大阪国際メディア図書館 畑 祥雄館長から、応援コメントいただきました!
vol. 5 2022-08-19 0
「現代映像」の幕開け
この映画はビデオグラファーだから創れた作品である。監督の個人的な関心からカメラが回り長い時間かけて撮影していく。映画監督やTVディレクターは最初に企画書を作成し組織的な決定を経てカメラが回る。個人活動の 岸田浩和監督 はテーマであるゲーム業界の浮き沈みに密着して発表形態も定めず採算も考えずにカメラを回す。決めているのはゲーム会社「芸者東京」の田中泰生社長の「心の風景」である。

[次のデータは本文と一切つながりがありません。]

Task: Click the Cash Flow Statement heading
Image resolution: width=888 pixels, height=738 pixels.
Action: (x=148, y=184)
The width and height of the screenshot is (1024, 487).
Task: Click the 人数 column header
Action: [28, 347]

岸田監督の《Re Start-up》は「組織の視点」で社会の出来事を映すのではなく活動する人々の「心の風景」を映す新しい映像作品である。小説家や写真家は個人の視点から「心の風景」を小説や写真の題材にして「現代小説」や「現代写真」の分野を始めた。写真界では目撃者として新聞社などの「組織の視点」で撮影していた時代が長くあった。映画やTV分野は今も目撃者視点のドキュメンタリー映像を制作する。ネットメディアの勃興と機材の進歩に負うところが多いが、すでに「個の視点」が求められる「現代映像」の時代が始まっている。
岸田監督は映画制作のメソッドを学校で学ばず、TV現場の制作プロダクションで鍛えられたこともない。脱サラからライターを経て写真記事を書き試行錯誤をしながら映像監督にメタモルフォーゼ(変容)してきたビデオグラファーである。この新しい職種は分業制作を超え個人や少人数による制作スタイルを特徴とするが、新しい「現代映像」の分野では「個人の視点」で作品が創れるかが問われている。

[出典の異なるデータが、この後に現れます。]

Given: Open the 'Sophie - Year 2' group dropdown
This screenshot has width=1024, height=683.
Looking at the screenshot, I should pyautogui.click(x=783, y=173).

同様にゲーム業界には国境がなくローカルからグローバルが直結する中で「個人の視点」に頼りコンテンツを創る制作現場である。ゆえに岸田監督のこのアプローチでしかゲーム会社の経営者の「心の風景」を映すことはできなかった。《Re Start-up》は映像ドキュメンタリーが「現代小説」や「現代写真」が担ってきた「心の風景」を映す「現代映像」の幕開けとなる作品として歴史に名を刻むと考えている。